[WHAT TO WORK ON] Rename "shopping cart" as "shopping basket" everywhere in the data below, and leave every other part of the data unchanged.
* Start *
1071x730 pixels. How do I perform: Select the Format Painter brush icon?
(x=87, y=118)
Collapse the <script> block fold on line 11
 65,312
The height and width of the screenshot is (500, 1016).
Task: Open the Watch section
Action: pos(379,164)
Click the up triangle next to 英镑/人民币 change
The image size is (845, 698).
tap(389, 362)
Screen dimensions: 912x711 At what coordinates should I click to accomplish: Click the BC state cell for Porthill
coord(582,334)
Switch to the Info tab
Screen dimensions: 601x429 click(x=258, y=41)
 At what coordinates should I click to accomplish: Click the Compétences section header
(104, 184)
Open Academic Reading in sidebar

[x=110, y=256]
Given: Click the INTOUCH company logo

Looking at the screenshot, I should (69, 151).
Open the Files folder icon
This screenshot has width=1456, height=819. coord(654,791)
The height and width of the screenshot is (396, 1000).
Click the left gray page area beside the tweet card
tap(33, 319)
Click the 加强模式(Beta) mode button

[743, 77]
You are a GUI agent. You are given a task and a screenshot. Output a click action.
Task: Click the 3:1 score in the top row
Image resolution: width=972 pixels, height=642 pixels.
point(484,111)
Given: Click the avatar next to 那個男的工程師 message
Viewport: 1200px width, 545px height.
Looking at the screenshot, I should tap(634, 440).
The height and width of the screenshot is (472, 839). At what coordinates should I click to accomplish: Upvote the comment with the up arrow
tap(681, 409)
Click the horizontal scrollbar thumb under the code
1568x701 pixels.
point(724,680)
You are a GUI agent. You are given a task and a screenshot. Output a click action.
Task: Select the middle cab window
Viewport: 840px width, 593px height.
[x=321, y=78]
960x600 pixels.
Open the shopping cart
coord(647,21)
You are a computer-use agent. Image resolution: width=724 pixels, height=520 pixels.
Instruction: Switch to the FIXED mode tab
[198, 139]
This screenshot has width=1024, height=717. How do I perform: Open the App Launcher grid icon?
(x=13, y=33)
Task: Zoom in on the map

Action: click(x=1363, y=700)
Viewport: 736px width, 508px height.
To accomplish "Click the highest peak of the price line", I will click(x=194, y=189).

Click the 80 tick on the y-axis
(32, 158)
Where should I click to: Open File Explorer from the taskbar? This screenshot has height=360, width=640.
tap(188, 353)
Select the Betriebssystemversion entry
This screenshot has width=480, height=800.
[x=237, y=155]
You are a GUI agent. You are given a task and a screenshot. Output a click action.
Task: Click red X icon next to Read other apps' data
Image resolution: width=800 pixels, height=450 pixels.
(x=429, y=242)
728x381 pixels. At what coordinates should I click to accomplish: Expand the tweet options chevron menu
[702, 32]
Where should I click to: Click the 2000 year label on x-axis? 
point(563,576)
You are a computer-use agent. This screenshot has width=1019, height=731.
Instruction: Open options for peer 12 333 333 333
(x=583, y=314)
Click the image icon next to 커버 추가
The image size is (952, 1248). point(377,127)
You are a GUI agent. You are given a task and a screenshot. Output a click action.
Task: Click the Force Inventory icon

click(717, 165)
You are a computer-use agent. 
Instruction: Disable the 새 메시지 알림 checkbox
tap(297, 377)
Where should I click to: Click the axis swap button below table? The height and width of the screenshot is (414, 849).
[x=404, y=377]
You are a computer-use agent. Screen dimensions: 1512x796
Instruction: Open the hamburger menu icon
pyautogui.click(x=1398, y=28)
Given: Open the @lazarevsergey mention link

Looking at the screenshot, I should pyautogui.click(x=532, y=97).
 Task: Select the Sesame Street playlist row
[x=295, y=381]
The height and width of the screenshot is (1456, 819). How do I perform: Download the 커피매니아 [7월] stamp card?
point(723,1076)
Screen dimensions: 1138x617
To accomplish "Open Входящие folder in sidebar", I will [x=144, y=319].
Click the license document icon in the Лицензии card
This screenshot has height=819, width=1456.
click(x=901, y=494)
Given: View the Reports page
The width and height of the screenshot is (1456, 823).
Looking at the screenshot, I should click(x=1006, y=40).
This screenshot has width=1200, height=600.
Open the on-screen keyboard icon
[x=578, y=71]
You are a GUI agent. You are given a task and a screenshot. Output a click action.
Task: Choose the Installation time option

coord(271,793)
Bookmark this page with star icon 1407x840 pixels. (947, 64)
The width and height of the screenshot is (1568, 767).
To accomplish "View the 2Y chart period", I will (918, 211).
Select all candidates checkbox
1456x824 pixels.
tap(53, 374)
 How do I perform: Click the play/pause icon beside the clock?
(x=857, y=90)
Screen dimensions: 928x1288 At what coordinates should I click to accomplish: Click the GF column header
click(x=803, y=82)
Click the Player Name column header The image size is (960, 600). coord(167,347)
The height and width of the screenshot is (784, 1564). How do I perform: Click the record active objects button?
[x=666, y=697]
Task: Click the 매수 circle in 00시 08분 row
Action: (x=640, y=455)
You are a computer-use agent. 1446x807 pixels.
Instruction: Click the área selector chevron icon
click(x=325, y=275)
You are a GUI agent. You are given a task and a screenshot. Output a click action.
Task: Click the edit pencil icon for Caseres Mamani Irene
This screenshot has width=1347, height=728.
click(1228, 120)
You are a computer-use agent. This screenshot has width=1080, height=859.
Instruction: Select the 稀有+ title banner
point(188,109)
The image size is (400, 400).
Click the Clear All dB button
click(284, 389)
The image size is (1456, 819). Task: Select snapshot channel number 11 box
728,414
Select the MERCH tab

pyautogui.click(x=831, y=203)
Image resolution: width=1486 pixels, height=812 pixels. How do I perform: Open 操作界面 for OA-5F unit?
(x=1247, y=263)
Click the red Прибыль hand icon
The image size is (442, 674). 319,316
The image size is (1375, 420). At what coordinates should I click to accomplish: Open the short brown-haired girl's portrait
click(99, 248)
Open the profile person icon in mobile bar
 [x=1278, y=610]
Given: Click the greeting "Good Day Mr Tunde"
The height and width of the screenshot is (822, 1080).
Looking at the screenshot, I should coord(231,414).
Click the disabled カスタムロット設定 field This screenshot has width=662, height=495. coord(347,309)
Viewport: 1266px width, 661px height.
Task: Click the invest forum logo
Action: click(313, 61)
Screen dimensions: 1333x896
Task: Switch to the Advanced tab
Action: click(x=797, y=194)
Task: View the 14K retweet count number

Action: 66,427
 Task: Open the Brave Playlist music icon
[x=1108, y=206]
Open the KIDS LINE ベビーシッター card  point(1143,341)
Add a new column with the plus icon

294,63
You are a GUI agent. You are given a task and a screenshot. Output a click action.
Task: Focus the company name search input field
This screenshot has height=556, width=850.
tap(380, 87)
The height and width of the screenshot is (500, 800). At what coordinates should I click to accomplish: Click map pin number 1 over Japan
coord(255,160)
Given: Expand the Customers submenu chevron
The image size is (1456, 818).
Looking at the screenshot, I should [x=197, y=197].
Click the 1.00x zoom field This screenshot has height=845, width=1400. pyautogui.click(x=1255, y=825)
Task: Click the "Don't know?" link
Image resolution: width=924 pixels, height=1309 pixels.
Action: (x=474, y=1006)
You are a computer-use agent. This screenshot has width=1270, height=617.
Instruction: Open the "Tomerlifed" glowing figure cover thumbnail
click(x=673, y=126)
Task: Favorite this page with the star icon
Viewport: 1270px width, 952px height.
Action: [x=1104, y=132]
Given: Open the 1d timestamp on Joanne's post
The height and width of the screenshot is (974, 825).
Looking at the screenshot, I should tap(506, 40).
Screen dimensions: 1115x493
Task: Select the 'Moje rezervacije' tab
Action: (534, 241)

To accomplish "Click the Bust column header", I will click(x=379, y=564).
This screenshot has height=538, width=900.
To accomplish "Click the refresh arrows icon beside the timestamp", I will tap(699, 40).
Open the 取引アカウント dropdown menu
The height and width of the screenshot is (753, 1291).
* End *
[COMPLETED TASK]
1071x730 pixels. How do I perform: Select the Format Painter brush icon?
(x=87, y=118)
Collapse the <script> block fold on line 11
 65,312
The height and width of the screenshot is (500, 1016).
Task: Open the Watch section
Action: pos(379,164)
Click the up triangle next to 英镑/人民币 change
The image size is (845, 698).
tap(389, 362)
Screen dimensions: 912x711 At what coordinates should I click to accomplish: Click the BC state cell for Porthill
coord(582,334)
Switch to the Info tab
Screen dimensions: 601x429 click(x=258, y=41)
 At what coordinates should I click to accomplish: Click the Compétences section header
(104, 184)
Open Academic Reading in sidebar

[x=110, y=256]
Given: Click the INTOUCH company logo

Looking at the screenshot, I should (69, 151).
Open the Files folder icon
This screenshot has width=1456, height=819. coord(654,791)
The height and width of the screenshot is (396, 1000).
Click the left gray page area beside the tweet card
tap(33, 319)
Click the 加强模式(Beta) mode button

[743, 77]
You are a GUI agent. You are given a task and a screenshot. Output a click action.
Task: Click the 3:1 score in the top row
Image resolution: width=972 pixels, height=642 pixels.
point(484,111)
Given: Click the avatar next to 那個男的工程師 message
Viewport: 1200px width, 545px height.
Looking at the screenshot, I should tap(634, 440).
The height and width of the screenshot is (472, 839). At what coordinates should I click to accomplish: Upvote the comment with the up arrow
tap(681, 409)
Click the horizontal scrollbar thumb under the code
1568x701 pixels.
point(724,680)
You are a GUI agent. You are given a task and a screenshot. Output a click action.
Task: Select the middle cab window
Viewport: 840px width, 593px height.
[x=321, y=78]
960x600 pixels.
Open the shopping basket
coord(647,21)
You are a computer-use agent. Image resolution: width=724 pixels, height=520 pixels.
Instruction: Switch to the FIXED mode tab
[198, 139]
This screenshot has width=1024, height=717. How do I perform: Open the App Launcher grid icon?
(x=13, y=33)
Task: Zoom in on the map

Action: click(x=1363, y=700)
Viewport: 736px width, 508px height.
To accomplish "Click the highest peak of the price line", I will click(x=194, y=189).

Click the 80 tick on the y-axis
(32, 158)
Where should I click to: Open File Explorer from the taskbar? This screenshot has height=360, width=640.
tap(188, 353)
Select the Betriebssystemversion entry
This screenshot has width=480, height=800.
[x=237, y=155]
You are a GUI agent. You are given a task and a screenshot. Output a click action.
Task: Click red X icon next to Read other apps' data
Image resolution: width=800 pixels, height=450 pixels.
(x=429, y=242)
728x381 pixels. At what coordinates should I click to accomplish: Expand the tweet options chevron menu
[702, 32]
Where should I click to: Click the 2000 year label on x-axis? 
point(563,576)
You are a computer-use agent. This screenshot has width=1019, height=731.
Instruction: Open options for peer 12 333 333 333
(x=583, y=314)
Click the image icon next to 커버 추가
The image size is (952, 1248). point(377,127)
You are a GUI agent. You are given a task and a screenshot. Output a click action.
Task: Click the Force Inventory icon

click(717, 165)
You are a computer-use agent. 
Instruction: Disable the 새 메시지 알림 checkbox
tap(297, 377)
Where should I click to: Click the axis swap button below table? The height and width of the screenshot is (414, 849).
[x=404, y=377]
You are a computer-use agent. Screen dimensions: 1512x796
Instruction: Open the hamburger menu icon
pyautogui.click(x=1398, y=28)
Given: Open the @lazarevsergey mention link

Looking at the screenshot, I should pyautogui.click(x=532, y=97).
 Task: Select the Sesame Street playlist row
[x=295, y=381]
The height and width of the screenshot is (1456, 819). How do I perform: Download the 커피매니아 [7월] stamp card?
point(723,1076)
Screen dimensions: 1138x617
To accomplish "Open Входящие folder in sidebar", I will [x=144, y=319].
Click the license document icon in the Лицензии card
This screenshot has height=819, width=1456.
click(x=901, y=494)
Given: View the Reports page
The width and height of the screenshot is (1456, 823).
Looking at the screenshot, I should click(x=1006, y=40).
This screenshot has width=1200, height=600.
Open the on-screen keyboard icon
[x=578, y=71]
You are a GUI agent. You are given a task and a screenshot. Output a click action.
Task: Choose the Installation time option

coord(271,793)
Bookmark this page with star icon 1407x840 pixels. (947, 64)
The width and height of the screenshot is (1568, 767).
To accomplish "View the 2Y chart period", I will (918, 211).
Select all candidates checkbox
1456x824 pixels.
tap(53, 374)
 How do I perform: Click the play/pause icon beside the clock?
(x=857, y=90)
Screen dimensions: 928x1288 At what coordinates should I click to accomplish: Click the GF column header
click(x=803, y=82)
Click the Player Name column header The image size is (960, 600). coord(167,347)
The height and width of the screenshot is (784, 1564). How do I perform: Click the record active objects button?
[x=666, y=697]
Task: Click the 매수 circle in 00시 08분 row
Action: (x=640, y=455)
You are a computer-use agent. 1446x807 pixels.
Instruction: Click the área selector chevron icon
click(x=325, y=275)
You are a GUI agent. You are given a task and a screenshot. Output a click action.
Task: Click the edit pencil icon for Caseres Mamani Irene
This screenshot has width=1347, height=728.
click(1228, 120)
You are a computer-use agent. This screenshot has width=1080, height=859.
Instruction: Select the 稀有+ title banner
point(188,109)
The image size is (400, 400).
Click the Clear All dB button
click(284, 389)
The image size is (1456, 819). Task: Select snapshot channel number 11 box
728,414
Select the MERCH tab

pyautogui.click(x=831, y=203)
Image resolution: width=1486 pixels, height=812 pixels. How do I perform: Open 操作界面 for OA-5F unit?
(x=1247, y=263)
Click the red Прибыль hand icon
The image size is (442, 674). 319,316
The image size is (1375, 420). At what coordinates should I click to accomplish: Open the short brown-haired girl's portrait
click(99, 248)
Open the profile person icon in mobile bar
 [x=1278, y=610]
Given: Click the greeting "Good Day Mr Tunde"
The height and width of the screenshot is (822, 1080).
Looking at the screenshot, I should coord(231,414).
Click the disabled カスタムロット設定 field This screenshot has width=662, height=495. coord(347,309)
Viewport: 1266px width, 661px height.
Task: Click the invest forum logo
Action: click(313, 61)
Screen dimensions: 1333x896
Task: Switch to the Advanced tab
Action: click(x=797, y=194)
Task: View the 14K retweet count number

Action: 66,427
 Task: Open the Brave Playlist music icon
[x=1108, y=206]
Open the KIDS LINE ベビーシッター card  point(1143,341)
Add a new column with the plus icon

294,63
You are a GUI agent. You are given a task and a screenshot. Output a click action.
Task: Focus the company name search input field
This screenshot has height=556, width=850.
tap(380, 87)
The height and width of the screenshot is (500, 800). At what coordinates should I click to accomplish: Click map pin number 1 over Japan
coord(255,160)
Given: Expand the Customers submenu chevron
The image size is (1456, 818).
Looking at the screenshot, I should [x=197, y=197].
Click the 1.00x zoom field This screenshot has height=845, width=1400. pyautogui.click(x=1255, y=825)
Task: Click the "Don't know?" link
Image resolution: width=924 pixels, height=1309 pixels.
Action: (x=474, y=1006)
You are a computer-use agent. This screenshot has width=1270, height=617.
Instruction: Open the "Tomerlifed" glowing figure cover thumbnail
click(x=673, y=126)
Task: Favorite this page with the star icon
Viewport: 1270px width, 952px height.
Action: [x=1104, y=132]
Given: Open the 1d timestamp on Joanne's post
The height and width of the screenshot is (974, 825).
Looking at the screenshot, I should tap(506, 40).
Screen dimensions: 1115x493
Task: Select the 'Moje rezervacije' tab
Action: (534, 241)

To accomplish "Click the Bust column header", I will click(x=379, y=564).
This screenshot has height=538, width=900.
To accomplish "Click the refresh arrows icon beside the timestamp", I will tap(699, 40).
Open the 取引アカウント dropdown menu
The height and width of the screenshot is (753, 1291).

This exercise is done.